January 7, 2002 – Atlanta – Former Atlanta police officer Jack Redlinger goes on trial for allegedly fixing traffic tickets for Gold Club employees in exchange for cash. Redlinger is the last of 17 people indicted in the Gold Club case. Everyone else has either gone to trial or pled guilty.
January 28 – Boston– Retired state trooper Richard J, Schneiderman goes on trial on charges that he hampered the FBI’s search for James "Whitey" Bulger by letting Bulger family members know that the FBI had requested pen registers on their telephones.
January 2002 – New York City – Alphonse "Allie Boy" Persico is scheduled to go to trial with five others on a racketeering indictment.
January 2002 – Chicago – Michael Spano, Sr., alleged mob boss of legendary Cicero, Illinois, goes on trial for attempting to bribe a high-ranking federal official to obtain a pardon or clemency for former Chicago Outfit boss Rocco Infelice in 1998.
February 2002 – Boston – Stephen "the Rifleman" Fleming is scheduled for trial this month. The co-Winter Hill Gang leader is charged with killing ten people.
February 2002 – Miami – Genovese mobster and Trafficante Family associate John Mamone and members of the Tampa family's Miami faction go on trial for racketeering and money laundering. AM.com contributor Scott Deitche will keep us posted on this one when it comes up.
February 4, 2002 – Cleveland – Mahoning County Congressman James A. Traficant, Jr. begins his third trial. The flamboyant former sheriff is one for two in successfully representing himself.
April 2, 2002 – Providence – Mayor Vincent A. Cianci, Jr. goes to trial for his indictment in Operation Plunder Dome.

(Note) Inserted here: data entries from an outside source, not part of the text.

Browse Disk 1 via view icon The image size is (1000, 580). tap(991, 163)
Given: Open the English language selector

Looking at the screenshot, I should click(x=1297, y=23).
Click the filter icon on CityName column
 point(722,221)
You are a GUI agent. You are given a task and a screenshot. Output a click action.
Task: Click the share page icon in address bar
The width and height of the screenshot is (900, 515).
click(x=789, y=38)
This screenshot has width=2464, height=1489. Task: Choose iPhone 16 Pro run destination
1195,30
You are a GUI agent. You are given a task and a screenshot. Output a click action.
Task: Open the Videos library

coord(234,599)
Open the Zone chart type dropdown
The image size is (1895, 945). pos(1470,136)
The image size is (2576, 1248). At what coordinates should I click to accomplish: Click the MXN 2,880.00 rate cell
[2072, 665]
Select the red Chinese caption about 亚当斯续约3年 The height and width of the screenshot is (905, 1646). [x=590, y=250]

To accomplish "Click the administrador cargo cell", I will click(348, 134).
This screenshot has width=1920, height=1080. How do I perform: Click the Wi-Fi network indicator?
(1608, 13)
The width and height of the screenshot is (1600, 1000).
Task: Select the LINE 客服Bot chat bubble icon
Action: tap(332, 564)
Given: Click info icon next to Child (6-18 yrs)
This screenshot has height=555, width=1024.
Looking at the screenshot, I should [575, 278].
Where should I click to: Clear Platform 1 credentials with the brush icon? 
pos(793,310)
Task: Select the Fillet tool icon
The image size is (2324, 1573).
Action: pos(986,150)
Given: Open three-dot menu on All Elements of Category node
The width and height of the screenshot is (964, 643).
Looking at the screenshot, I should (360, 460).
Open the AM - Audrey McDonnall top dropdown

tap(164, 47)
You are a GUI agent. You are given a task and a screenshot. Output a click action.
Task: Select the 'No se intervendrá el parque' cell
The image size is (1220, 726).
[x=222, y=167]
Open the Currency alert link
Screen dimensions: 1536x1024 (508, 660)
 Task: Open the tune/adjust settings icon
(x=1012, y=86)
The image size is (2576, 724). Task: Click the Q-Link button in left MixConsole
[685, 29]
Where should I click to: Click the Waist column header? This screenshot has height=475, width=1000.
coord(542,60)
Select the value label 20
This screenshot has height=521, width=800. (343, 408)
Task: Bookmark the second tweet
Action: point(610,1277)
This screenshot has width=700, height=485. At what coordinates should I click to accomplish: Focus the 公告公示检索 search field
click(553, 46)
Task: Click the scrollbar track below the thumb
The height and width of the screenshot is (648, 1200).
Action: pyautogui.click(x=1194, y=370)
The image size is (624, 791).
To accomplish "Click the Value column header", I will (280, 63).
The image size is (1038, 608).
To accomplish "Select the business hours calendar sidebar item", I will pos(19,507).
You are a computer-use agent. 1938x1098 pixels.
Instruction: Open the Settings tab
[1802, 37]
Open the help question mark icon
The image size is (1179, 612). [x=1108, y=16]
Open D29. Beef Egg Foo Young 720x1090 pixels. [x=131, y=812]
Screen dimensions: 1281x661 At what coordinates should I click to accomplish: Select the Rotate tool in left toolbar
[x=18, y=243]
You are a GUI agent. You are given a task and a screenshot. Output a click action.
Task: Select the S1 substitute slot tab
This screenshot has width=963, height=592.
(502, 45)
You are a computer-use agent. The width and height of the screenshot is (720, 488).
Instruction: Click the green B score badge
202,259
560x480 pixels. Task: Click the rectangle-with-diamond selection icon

May 2002 – Chicago – Michael Spano, Sr. and Cicero Town President Betty Loren-Maltese go to trial for looting the city coffers of millions of dollars.
January 11, 2002 – Queens, NY – Ralph Romano will be sentenced for his recent conviction in the murder of John Spensieri
January 21, 2002 – New York City – John "Porky" Zancocchio, a Bonanno Family soldier will be sentenced for his October 28 guilty plea to charges of loan sharking and tax evasion.
January 23, 2002 – Boston – Four men found guilty of involvement in an armored car heist will be sentenced.
January 31, 2002 – Chicago – William Hanhardt, 72, the former chief of detectives for the Chicago Police Department, will be sentenced for his guilty plea to one count of racketeering conspiracy and one count of conspiracy to ship stolen jewels across state lines.